10 июля Ставка Главного командования была реорганизована в Ставку Верховного Командования и председателем ее вместо Тимошенко стал Сталин. Это был пока еще коллегиальный орган. Но война продолжала развиваться катастрофически, для коллегиальности в государственной жизни просто не оставалось места. 19 июля Сталин заменил Тимошенко на посту наркома обороны, а 8 августа стал Верховным Главнокомандующим. Во второй раз в жизни ему поневоле пришлось стать военачальником. А кроме того, теперь ему принадлежала вся власть в государстве – и гражданская, и военная. Россия, когда опасность стала по-настоящему серьезной, отбросив демократические забавы, вернулась к проверенной веками войн абсолютной монархии.
Командовал армией он так же, как делал все в своей жизни, – чрезвычайно дотошно. Порой он знал, что происходит на фронте, лучше, чем его командующие. Маршал Жуков в своих воспоминаниях пишет:
«И.В. Сталин вызвал меня к телефону:
– Вам известно, что занят Дедовск?
– Нет, товарищ Сталин, неизвестно.
Верховный не замедлил раздраженно высказаться по этому поводу: «Командующий должен знать, что у него делается на фронте». И приказал немедленно выехать на место, с тем чтобы лично организовать контратаку и вернуть Дедовск».
# # # #
> _ЗАДАНИЯ_
1 – Какой пост занял Сталин 8 августа, согласно отрывку?
2 – Выпишите все календарные даты, которые упоминаются в отрывке.
Листинг ниже взят из другого источника.

> _ИСХОДНЫЕ ДАННЫЕ_
# # # #
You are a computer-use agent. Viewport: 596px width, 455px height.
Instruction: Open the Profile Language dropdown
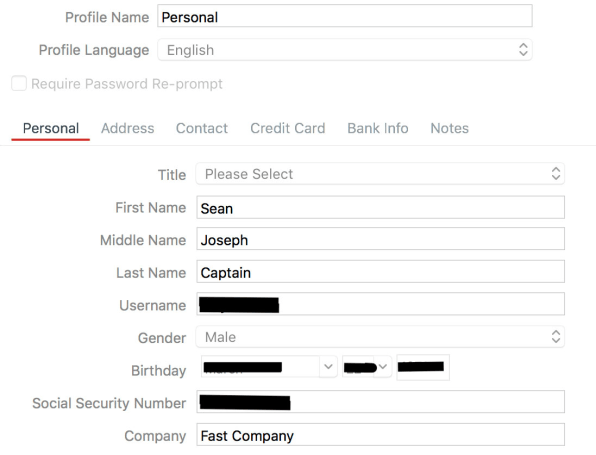click(x=345, y=50)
# # # #
> _ОТВЕТЫ К ЗАДАНИЯМ_
1 – Он стал Верховным Главнокомандующим.

2 – 10 июля, 19 июля, 8 августа.